Further reading outside this guidance
See the ICO and The Alan Turing guidance on ‘Explaining decisions made with Artificial Intelligence’
Why could rights relating to automated decisions be a particular issue for AI systems?
The type and complexity of the systems involved in making solely automated decisions affect the nature and severity of the risk to people’s data protection rights and raise different considerations, as well as compliance and risk management challenges.
Basic systems, which automate a relatively small number of explicitly written rules, are unlikely to be considered AI (eg a set of clearly expressed ‘if-then’ rules to determine a customer’s eligibility for a product). However, the resulting decisions could still constitute automated decision-making within the meaning of data protection law.
It should also be relatively easy for a human reviewer to identify and rectify any mistake, if a decision is challenged by an individual because of a system’s high interpretability.
However other systems, such as those based on ML, may be more complex and present more challenges for meaningful human review. ML systems make predictions or classifications about people based on data patterns. Even when they are highly statistically accurate, they will occasionally reach the wrong decision in an individual case. Errors may not be easy for a human reviewer to identify, understand or fix.
While not every challenge from an individual will result in the decision being overturned, you should expect that many could be. There are two particular reasons why this may be the case in ML systems:
- the individual is an ‘outlier’, ie their circumstances are substantially different from those considered in the training data used to build the AI system. Because the ML model has not been trained on enough data about similar individuals, it can make incorrect predictions or classifications; or
- assumptions in the AI design can be challenged, eg a continuous variable such as age, might have been broken up (‘binned’) into discrete age ranges, like 20-39, as part of the modelling process. Finer-grained ‘bins’ may result in a different model with substantially different predictions for people of different ages. The validity of this data pre-processing and other design choices may only come into question as a result of an individual’s challenge.
What steps should we take to fulfil rights related to automated decision-making?
- consider the system requirements necessary to support a meaningful human review from the design phase. Particularly, the interpretability requirements and effective user-interface design to support human reviews and interventions;
- design and deliver appropriate training and support for human reviewers; and
- give staff the appropriate authority, incentives and support to address or escalate individuals’ concerns and, if necessary, override the AI system’s decision.
However, there are some additional requirements and considerations you should be aware of.
The ICO’s and the Alan Turing Institute’s ‘Explaining decisions made with AI’ guidance looks at how, and to what extent, complex AI systems might affect your ability to provide meaningful explanations to individuals. However, complex AI systems can also impact the effectiveness of other mandatory safeguards. If a system is too complex to explain, it may also be too complex to meaningfully contest, intervene on, review, or put an alternative point of view against.

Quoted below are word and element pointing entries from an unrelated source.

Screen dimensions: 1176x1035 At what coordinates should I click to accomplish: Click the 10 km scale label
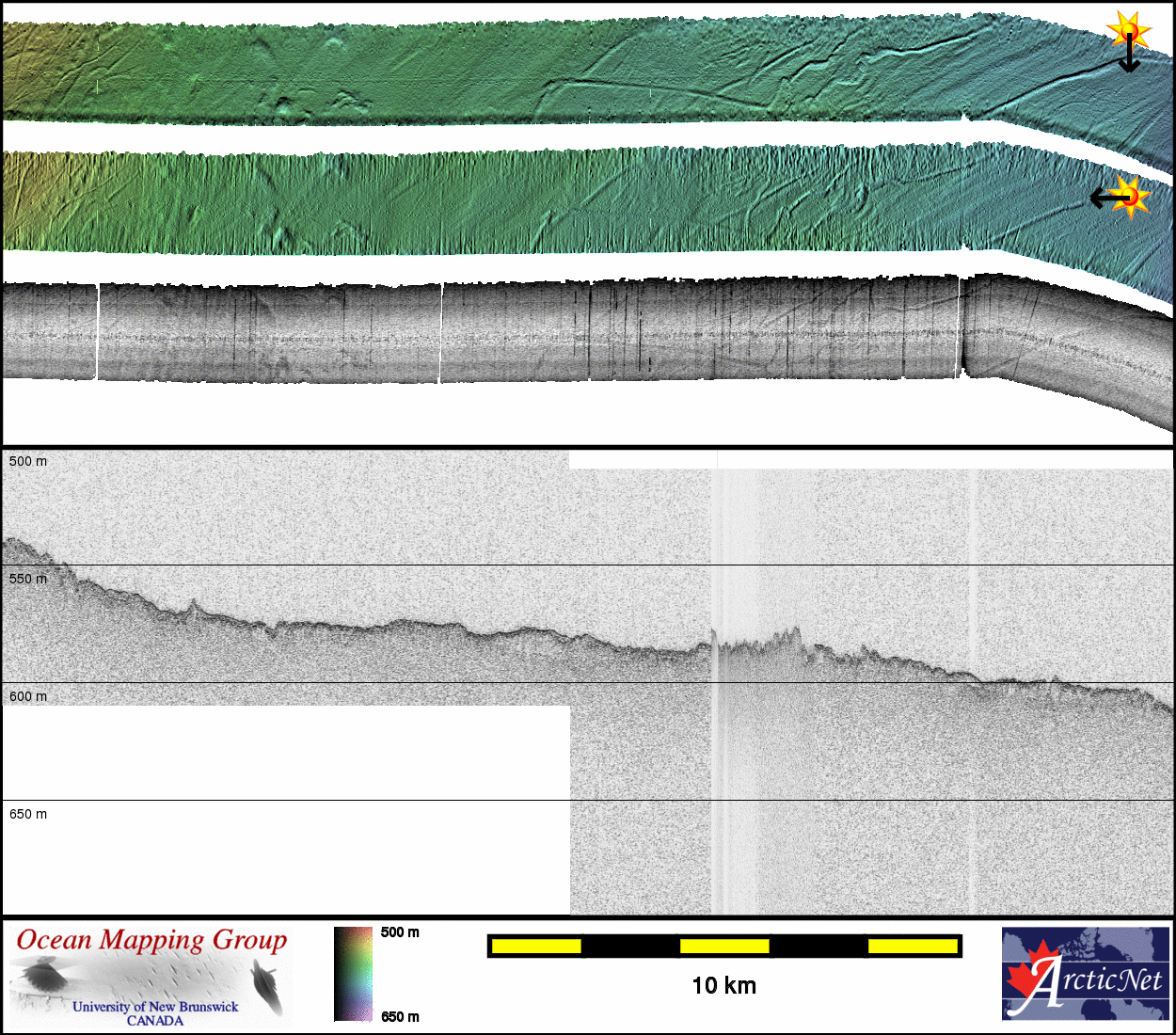pos(723,985)

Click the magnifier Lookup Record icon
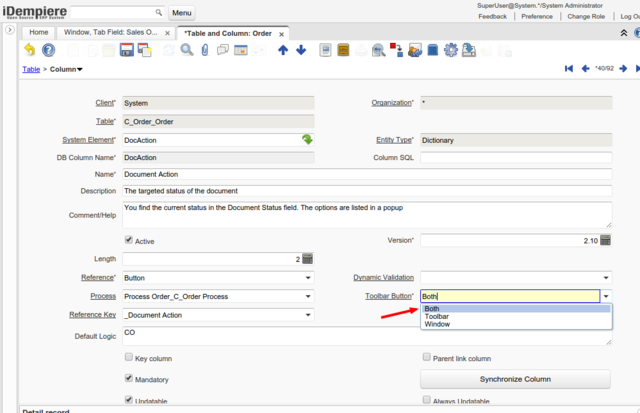[186, 50]

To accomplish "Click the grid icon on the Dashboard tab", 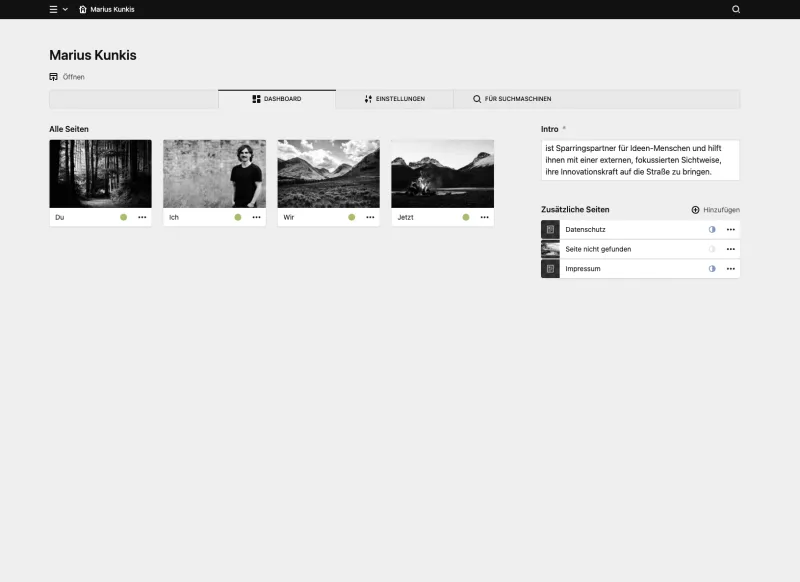I will click(258, 98).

For example, if an AI system uses hundreds of features and a complex, non-linear model to make a prediction, then it may be difficult for an individual to determine which variables or correlations to object to. Therefore, safeguards around solely automated AI systems are mutually supportive, and should be designed holistically and with the individual in mind.
The information about the logic of a system and explanations of decisions should give individuals the necessary context to decide whether, and on what grounds, they would like to request human intervention. In some cases, insufficient explanations may prompt individuals to resort to other rights unnecessarily. Requests for intervention, expression of views, or contests are more likely to happen if individuals don’t feel they have a sufficient understanding of how the decision was reached.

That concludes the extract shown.